Koszykarze zostaną na Bemowie? Doszedł bogaty partner
4 czerwca 2014
Sekcja koszykarska Legii zawiązała spółkę akcyjną, w której jednym z udziałowców pozostało stowarzyszenie "Zieloni Kanonierzy", drugim jest Legia Warszawa S.A., właściciel sekcji piłkarskiej. Oznacza to dla koszykarzy lepszą przyszłość i łatwiejszą drogę do pozyskiwania sponsorów. Pozostaną czy odejdą z hali na Bemowie?
W ubiegłym sezonie koszykarze kilka spotkań rozegrali na Torwarze i wstępnie planowali przenieść się tam na stałe.
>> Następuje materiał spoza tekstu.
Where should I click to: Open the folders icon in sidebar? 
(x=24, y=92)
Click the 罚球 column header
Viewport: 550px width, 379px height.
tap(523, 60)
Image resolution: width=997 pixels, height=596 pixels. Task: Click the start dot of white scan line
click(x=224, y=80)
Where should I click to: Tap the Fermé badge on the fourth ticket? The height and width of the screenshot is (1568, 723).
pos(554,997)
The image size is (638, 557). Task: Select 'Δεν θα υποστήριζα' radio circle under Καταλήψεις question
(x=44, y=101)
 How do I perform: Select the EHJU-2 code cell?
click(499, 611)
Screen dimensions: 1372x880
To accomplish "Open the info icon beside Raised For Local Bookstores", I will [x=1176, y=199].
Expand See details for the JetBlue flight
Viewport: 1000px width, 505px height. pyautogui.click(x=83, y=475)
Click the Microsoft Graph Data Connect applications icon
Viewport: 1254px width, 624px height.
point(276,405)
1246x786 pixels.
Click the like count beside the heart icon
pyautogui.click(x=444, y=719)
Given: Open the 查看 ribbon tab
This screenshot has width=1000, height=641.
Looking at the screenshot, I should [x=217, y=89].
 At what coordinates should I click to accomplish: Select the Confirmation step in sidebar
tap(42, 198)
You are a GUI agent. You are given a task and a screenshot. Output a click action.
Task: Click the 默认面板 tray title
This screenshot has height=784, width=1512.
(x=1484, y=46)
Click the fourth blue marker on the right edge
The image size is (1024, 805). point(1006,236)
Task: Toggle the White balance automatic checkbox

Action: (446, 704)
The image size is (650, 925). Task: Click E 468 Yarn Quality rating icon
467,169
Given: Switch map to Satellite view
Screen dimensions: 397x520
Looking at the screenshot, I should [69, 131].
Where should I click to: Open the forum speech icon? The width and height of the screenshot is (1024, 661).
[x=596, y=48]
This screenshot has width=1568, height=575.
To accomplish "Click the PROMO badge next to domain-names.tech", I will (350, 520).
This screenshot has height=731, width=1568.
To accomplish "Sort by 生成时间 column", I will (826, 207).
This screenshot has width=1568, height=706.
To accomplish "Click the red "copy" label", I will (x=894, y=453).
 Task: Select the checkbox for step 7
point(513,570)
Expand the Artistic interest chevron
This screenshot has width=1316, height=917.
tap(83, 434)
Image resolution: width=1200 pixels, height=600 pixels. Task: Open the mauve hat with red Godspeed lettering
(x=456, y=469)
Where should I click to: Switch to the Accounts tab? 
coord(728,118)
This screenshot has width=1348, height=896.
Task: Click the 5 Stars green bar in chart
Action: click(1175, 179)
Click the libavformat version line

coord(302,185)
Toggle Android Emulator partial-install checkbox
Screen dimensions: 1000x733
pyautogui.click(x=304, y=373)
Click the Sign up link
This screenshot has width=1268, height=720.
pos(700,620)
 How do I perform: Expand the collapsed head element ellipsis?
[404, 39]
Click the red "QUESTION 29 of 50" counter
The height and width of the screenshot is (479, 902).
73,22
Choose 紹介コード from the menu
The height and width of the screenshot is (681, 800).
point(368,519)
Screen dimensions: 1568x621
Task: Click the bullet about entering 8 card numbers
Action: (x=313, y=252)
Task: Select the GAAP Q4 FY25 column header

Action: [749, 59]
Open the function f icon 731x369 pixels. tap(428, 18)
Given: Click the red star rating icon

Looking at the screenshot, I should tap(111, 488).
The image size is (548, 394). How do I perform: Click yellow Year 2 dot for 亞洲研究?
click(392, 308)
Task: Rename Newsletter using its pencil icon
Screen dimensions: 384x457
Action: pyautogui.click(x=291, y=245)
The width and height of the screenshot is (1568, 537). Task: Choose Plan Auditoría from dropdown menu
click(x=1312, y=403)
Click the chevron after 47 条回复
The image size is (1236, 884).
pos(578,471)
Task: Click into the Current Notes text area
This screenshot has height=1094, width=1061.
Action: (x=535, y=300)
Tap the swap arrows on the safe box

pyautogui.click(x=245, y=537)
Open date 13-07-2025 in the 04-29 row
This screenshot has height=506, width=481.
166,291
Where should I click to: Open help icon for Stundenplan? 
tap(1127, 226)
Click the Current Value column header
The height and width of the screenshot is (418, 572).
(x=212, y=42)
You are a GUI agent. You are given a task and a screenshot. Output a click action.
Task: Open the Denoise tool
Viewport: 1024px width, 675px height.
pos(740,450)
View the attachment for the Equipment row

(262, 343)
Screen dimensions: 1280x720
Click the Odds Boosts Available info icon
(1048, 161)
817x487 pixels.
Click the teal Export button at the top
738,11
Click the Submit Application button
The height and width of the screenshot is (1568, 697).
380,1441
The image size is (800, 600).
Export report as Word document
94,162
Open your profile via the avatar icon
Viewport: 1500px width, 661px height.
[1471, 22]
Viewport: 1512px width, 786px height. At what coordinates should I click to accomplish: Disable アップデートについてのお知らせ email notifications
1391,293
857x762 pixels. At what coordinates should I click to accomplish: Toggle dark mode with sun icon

Jednak, po analizie, okazało się, że koszty wynajmu są zbyt duże nawet dla przeorganizowanej spółki. Z kolei hala na Kole - spełniająca wymogi i mogąca pomieścić nawet i 1,5 tys. widzów - jest jeszcze droższa od Torwaru. Już się wydawało, że Bemowo straci jedyną drużynę sportu zespołowego, którą mogła się szczycić. Co zrobić, by Legia została w dzielnicy?
- Nie możemy złego słowa powiedzieć na władze Bemowa, ale oczywiście nie wiadomo, jaka będzie przyszłość. Chcielibyśmy zostać w hali OSiR przy Obrońców Tobruku, gdzie czujemy się bardzo dobrze, ale sami hali nie przebudujemy. A nie spełnia ona wymogów stawianych zespołom I-ligowym - mówi prezes spółki Robert Chabelski.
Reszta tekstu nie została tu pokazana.